Fehlstart von Japans neuer H3-Trägerrakete führt zur Zerstörung des Erdbeobachtungssatelliten ALOS-3

Bild: Fehlstart von Japans neuer H3-Trägerrakete führt zur Zerstörung des Erdbeobachtungssatelliten ALOS-3

Beim Jungfernflug der neuen japanischen Trägerrakete H3 kam es zu einem Fehlstart wie die zweite Stufe nicht gezündet werden konnte. Die Rakete musste daraufhin zerstört werden was als schwerer Rückschlag für Japans Weltraumagentur JAXA angesehen wird. Die H3 wurde als kostengünstiges Flaggschiff beworben, dennoch ging bei diesem Beginn ebenfalls der Erdbeobachtungssatellit ALOS-3 verloren.

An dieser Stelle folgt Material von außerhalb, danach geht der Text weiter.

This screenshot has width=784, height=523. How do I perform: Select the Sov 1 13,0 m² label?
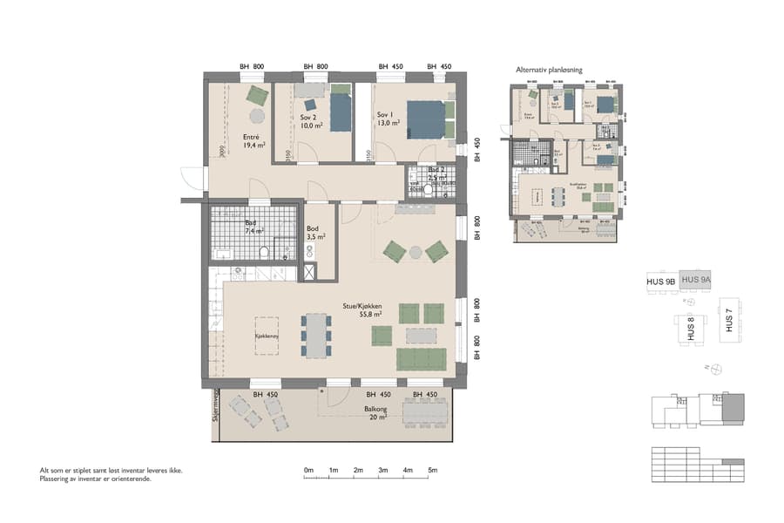389,119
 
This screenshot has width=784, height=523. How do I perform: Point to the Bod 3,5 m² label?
315,232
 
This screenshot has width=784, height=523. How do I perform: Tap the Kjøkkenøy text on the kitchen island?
266,335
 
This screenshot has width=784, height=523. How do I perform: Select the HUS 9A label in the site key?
696,280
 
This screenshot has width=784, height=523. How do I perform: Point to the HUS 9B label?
661,282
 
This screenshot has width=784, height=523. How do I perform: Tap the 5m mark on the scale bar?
432,471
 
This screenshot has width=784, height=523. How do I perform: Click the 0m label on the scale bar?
308,471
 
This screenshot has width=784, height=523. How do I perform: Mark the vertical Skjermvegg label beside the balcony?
214,406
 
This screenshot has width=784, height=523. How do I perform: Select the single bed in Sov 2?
340,112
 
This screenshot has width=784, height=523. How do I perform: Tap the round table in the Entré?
257,116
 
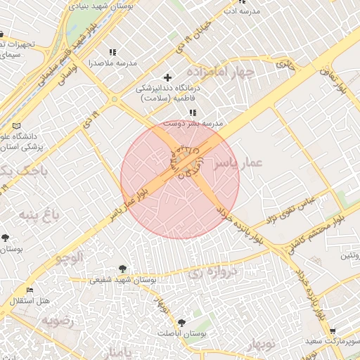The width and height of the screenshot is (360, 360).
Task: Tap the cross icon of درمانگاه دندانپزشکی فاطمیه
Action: (x=167, y=77)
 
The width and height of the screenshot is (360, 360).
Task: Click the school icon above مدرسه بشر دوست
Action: (x=193, y=112)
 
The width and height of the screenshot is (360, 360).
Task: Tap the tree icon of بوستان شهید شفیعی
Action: (x=124, y=269)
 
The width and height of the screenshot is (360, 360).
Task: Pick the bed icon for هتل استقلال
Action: (x=30, y=290)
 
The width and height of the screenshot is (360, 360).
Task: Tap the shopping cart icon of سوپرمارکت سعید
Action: (x=333, y=331)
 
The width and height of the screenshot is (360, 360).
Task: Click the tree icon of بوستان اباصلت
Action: (x=181, y=323)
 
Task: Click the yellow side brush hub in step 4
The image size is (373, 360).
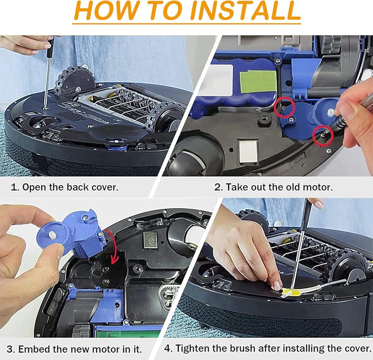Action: click(288, 292)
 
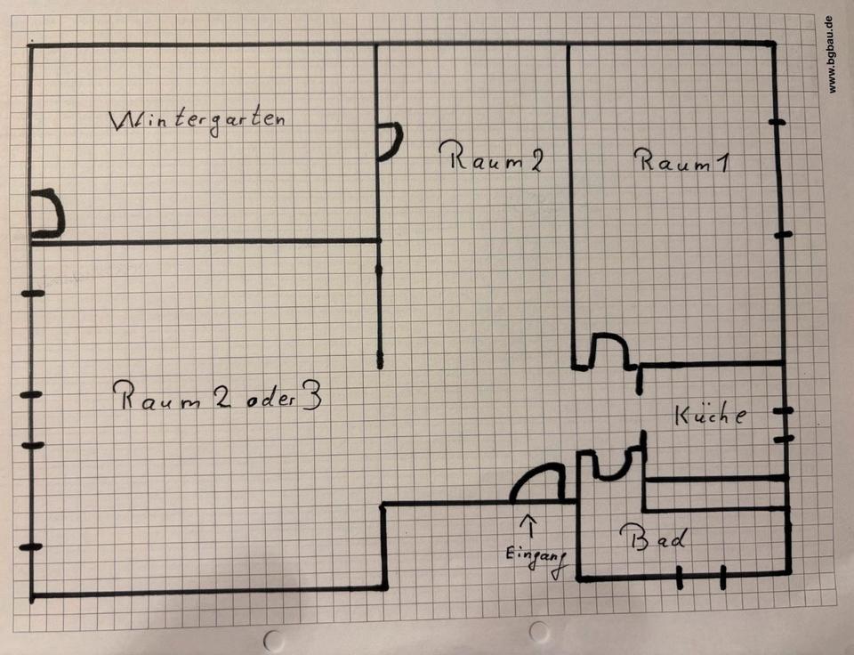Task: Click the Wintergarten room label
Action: [x=197, y=120]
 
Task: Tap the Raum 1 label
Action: [x=682, y=162]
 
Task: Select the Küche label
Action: [x=709, y=415]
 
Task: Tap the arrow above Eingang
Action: [x=532, y=523]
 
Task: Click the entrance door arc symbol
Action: [x=537, y=485]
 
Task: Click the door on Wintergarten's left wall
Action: [x=47, y=214]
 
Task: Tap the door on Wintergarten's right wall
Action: [x=389, y=142]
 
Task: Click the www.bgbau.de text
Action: [x=832, y=53]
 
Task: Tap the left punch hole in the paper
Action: [x=273, y=639]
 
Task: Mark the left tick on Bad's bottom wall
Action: [x=680, y=578]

Der Satellit sollte nicht nur bei Katastrophenhilfe zum Einsatz kommen • vielmehr auch ballistische Raketen aus Nordkorea verfolgen • was nunmehr unmöglich ist.


Als Konkurrenz für SpaceX geplant


Mit der H3 will Japan die seit 30 Jahren eingesetzte Trägerrakete H-II ersetzen und dem Platzhirsch SpaceX etwas entgegensetzen. Eigentlich sollte sie schon 2020 zum ersten Mal abheben das Projekt hat sich aber immer weiter verzögert. Mit der Rakete will Japan sicherstellen, dass das Land darüber hinaus einen eigenen Zugang ins All hat. Sie soll u.a. größere Nutzlasten als alle Vorgänger in geostationäre Umlaufbahnen schießen können. Transportflüge zur Internationalen Raumstation ISS sind laut Japan Times gleichermaßen vorgesehen wie solche zur geplanten Raumstation Gateway im Orbit des Mondes. Beim Bau setzt Mitsubishi Heavy Industries unter anderem auf Teile aus dem 3D-Drucker.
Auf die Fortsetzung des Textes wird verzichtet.